### TASKS TO CARRY OUT
1. Rewrite the Ernest Flint article from "Little is known" to "close of 1871.", putting "party leader" in place of "head of operations".
2. Answer these questions from the Ernest Flint article:
(a) Where was Flint born?
(b) On what date did Flint help bury Kraegen?
(c) On what date did Flint die?
3. How would the Ernest Flint article go on? Write the next part, picking up after its final sentence.

### EXTRACT PROVIDED
•••

= Ernest Flint =

Australian telegraph stationmaster (1854–1887)

Ernest Ebenezer Samuel Flint (c.1854 – 17 July 1887) was an employee of the Overland Telegraph Line who spend much of his life working in the Northern Territory.

==Life in the Northern Territory==

Little is known of Flint's early life except that he was born in Richmond, a suburb of Melbourne. At the age of 17, in late 1871, Flint began working for the Overland Telegraph Line and he travelled with a group of men from Adelaide to Alice Springs on horseback. Flint was the youngest of the group and they took with that wagonloads of equipment and stores. The party separated at Charlotte Waters briefly which led to the death of one of the members of the party, Carl Wilhelm Immanuel Kraegen, when they were unable to find water and Flint helped bury him on 20 December 1871. Kraegen was their head of operations and was to have been the station master at the Alice Springs Telegraph Station. The party arrived in Alice Springs at the very close of 1871.

•••

### SUPPLIED MATERIAL
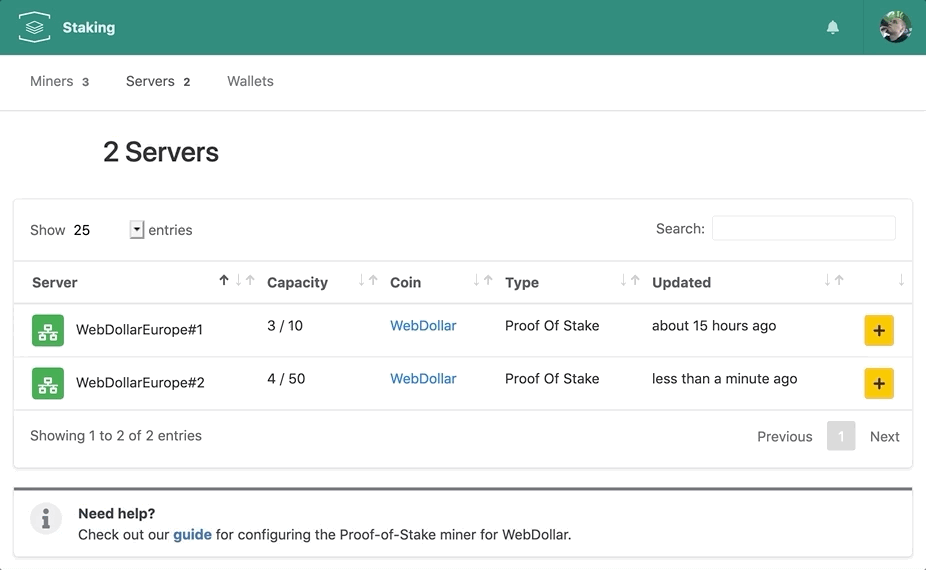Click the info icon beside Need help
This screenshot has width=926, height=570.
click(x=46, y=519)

•••

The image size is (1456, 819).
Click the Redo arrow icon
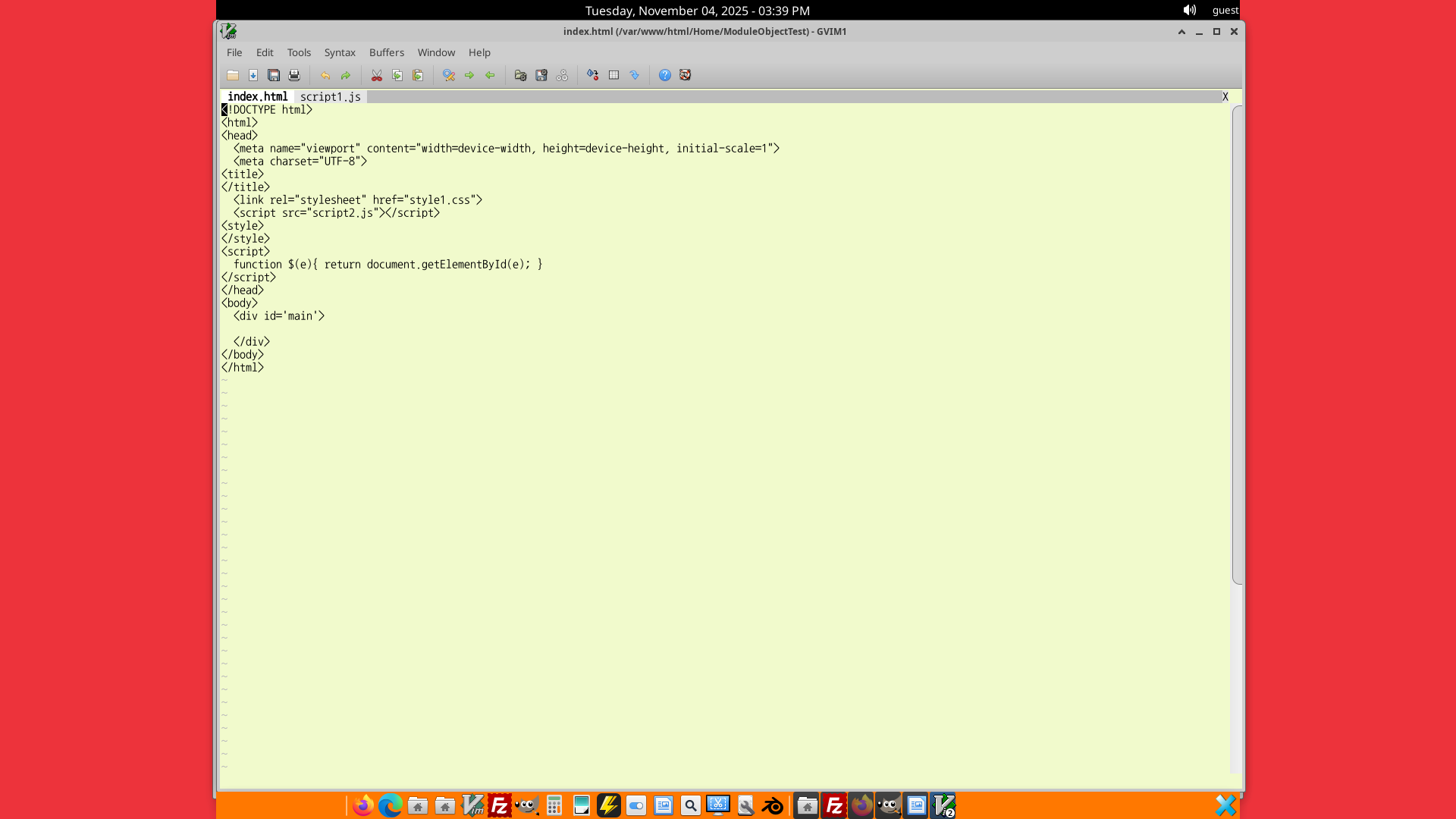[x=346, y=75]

•••

### TASK-BY-TASK RESULTS
1.
Little is known of Flint's early life except that he was born in Richmond, a suburb of Melbourne. At the age of 17, in late 1871, Flint began working for the Overland Telegraph Line and he travelled with a group of men from Adelaide to Alice Springs on horseback. Flint was the youngest of the group and they took with that wagonloads of equipment and stores. The party separated at Charlotte Waters briefly which led to the death of one of the members of the party, Carl Wilhelm Immanuel Kraegen, when they were unable to find water and Flint helped bury him on 20 December 1871. Kraegen was their party leader and was to have been the station master at the Alice Springs Telegraph Station. The party arrived in Alice Springs at the very close of 1871.

2.
(a) Richmond, a suburb of Melbourne
(b) 20 December 1871
(c) 17 July 1887

3.
Little is known of Flint's movements for the next few years although it is known that he was working as an assistant operator at the Barrow Creek Telegraph Station in 1872 and was there when it was visited by Charles Todd in August of that year and the two came to know each other well. Flint was also present there on 23 February 1874 during an attack by Kaytetye men which took place there and it was Flint who sent message of the attack over the telegraph line and later provided updates to Todd; Flint was also wounded by a spear in the thigh. Flint took no part in the reprisals that followed this attack, which resulted in the massacre of about 50 people, because of his injury. This death toll was not only made up of Kaytetye people but also Anmatyerre, Warumungu, Alyawarre and Warlpiri people who were living or travelling through the surrounding country.

On 1 January 1879 Flint became the stationmaster of the Barrow Creek Telegraph Station and, as a part of this role, he also became the justice of the peace and, within a year was appointed stationmaster at the much larger Alice Springs Telegraph Station; a significant responsibly for a still young man. in a diary of this period Frank Gillen called Flint a "giant of the interior" in a diary that he kept.

In 1882 Flint took special leave from his role to lead an exploring party to the east, in the direction of the Plenty River, and he travelled with police officer John Shirley, an Aboriginal interpreter named Paddy and two stockmen from Undoolya Station; Harry Price and F Godlee. Their aim was to recover missing stock and search for traces of Ludwig Leichhardt's lost expedition.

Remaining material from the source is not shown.